Japanese chess player (born 1945)

Miyoko Watai (渡井 美代子, Watai Miyoko) is a Japanese retired chess player and widow of former world chess champion Bobby Fischer.

==Biography==
She was awarded the title of Woman International Master by FIDE in 1997. Watai is a four-time Japanese women's champion. She lives in Kamata ward, which is now part of Ōta, Tokyo.

In 1973, she met then world chess champion Bobby Fischer, and visited him several times for the next three decades. Starting in 2000 they reportedly lived together in a de facto marriage at her home.

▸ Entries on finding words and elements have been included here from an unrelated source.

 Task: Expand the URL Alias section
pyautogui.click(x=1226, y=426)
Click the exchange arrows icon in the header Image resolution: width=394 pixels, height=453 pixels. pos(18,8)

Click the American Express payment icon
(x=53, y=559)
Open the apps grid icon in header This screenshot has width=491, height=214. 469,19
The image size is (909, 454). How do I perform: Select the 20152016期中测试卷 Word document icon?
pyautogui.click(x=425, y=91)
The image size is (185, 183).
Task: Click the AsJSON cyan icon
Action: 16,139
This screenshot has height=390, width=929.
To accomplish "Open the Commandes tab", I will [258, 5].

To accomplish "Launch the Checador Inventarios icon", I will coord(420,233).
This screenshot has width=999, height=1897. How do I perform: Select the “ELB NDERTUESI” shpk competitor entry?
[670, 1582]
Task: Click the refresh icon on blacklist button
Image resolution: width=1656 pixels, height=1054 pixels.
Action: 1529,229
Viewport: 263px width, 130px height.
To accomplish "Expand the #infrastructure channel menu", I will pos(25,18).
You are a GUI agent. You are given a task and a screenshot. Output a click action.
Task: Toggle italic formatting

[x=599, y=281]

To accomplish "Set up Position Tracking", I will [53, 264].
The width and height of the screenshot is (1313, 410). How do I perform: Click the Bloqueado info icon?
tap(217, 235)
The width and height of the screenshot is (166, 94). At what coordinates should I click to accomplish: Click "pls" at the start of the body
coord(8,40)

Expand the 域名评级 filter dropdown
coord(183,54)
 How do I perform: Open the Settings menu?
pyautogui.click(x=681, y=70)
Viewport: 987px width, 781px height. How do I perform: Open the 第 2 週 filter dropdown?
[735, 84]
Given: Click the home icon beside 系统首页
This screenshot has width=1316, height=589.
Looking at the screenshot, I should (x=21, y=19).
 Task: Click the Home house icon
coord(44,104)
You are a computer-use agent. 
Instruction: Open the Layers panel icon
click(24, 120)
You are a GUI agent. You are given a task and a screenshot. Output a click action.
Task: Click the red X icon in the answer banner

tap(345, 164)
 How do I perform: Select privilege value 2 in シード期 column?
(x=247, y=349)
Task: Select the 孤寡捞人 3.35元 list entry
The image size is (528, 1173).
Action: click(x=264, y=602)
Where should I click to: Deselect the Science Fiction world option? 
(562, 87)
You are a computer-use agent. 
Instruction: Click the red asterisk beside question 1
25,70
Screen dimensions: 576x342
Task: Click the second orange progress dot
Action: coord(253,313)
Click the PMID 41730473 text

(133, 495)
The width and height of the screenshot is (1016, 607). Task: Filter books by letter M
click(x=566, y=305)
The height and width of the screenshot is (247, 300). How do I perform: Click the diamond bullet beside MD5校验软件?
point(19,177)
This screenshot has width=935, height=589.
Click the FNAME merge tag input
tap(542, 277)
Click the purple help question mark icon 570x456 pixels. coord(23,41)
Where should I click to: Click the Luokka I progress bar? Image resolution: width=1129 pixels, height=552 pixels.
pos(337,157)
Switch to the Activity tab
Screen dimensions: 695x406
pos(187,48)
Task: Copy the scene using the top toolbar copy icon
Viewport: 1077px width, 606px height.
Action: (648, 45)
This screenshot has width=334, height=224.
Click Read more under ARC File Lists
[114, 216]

After Bobby Fischer's detention on July 13, 2004, for trying to travel with a revoked U.S. passport, she campaigned for his release.

They were reportedly married in August 2004. According to an attorney representing a competing claim to Fischer's estate, the Supreme Court of Iceland ruled in December 2009 that Watai's claim of marriage to Fischer was invalidated because of her failure to present the original of their alleged marriage certificate. However, on March 3, 2011, a district court in Iceland ruled that Watai and Fischer had legally married on September 6, 2004, and that Watai, as Fischer's widow and heir, was entitled to inherit his estate.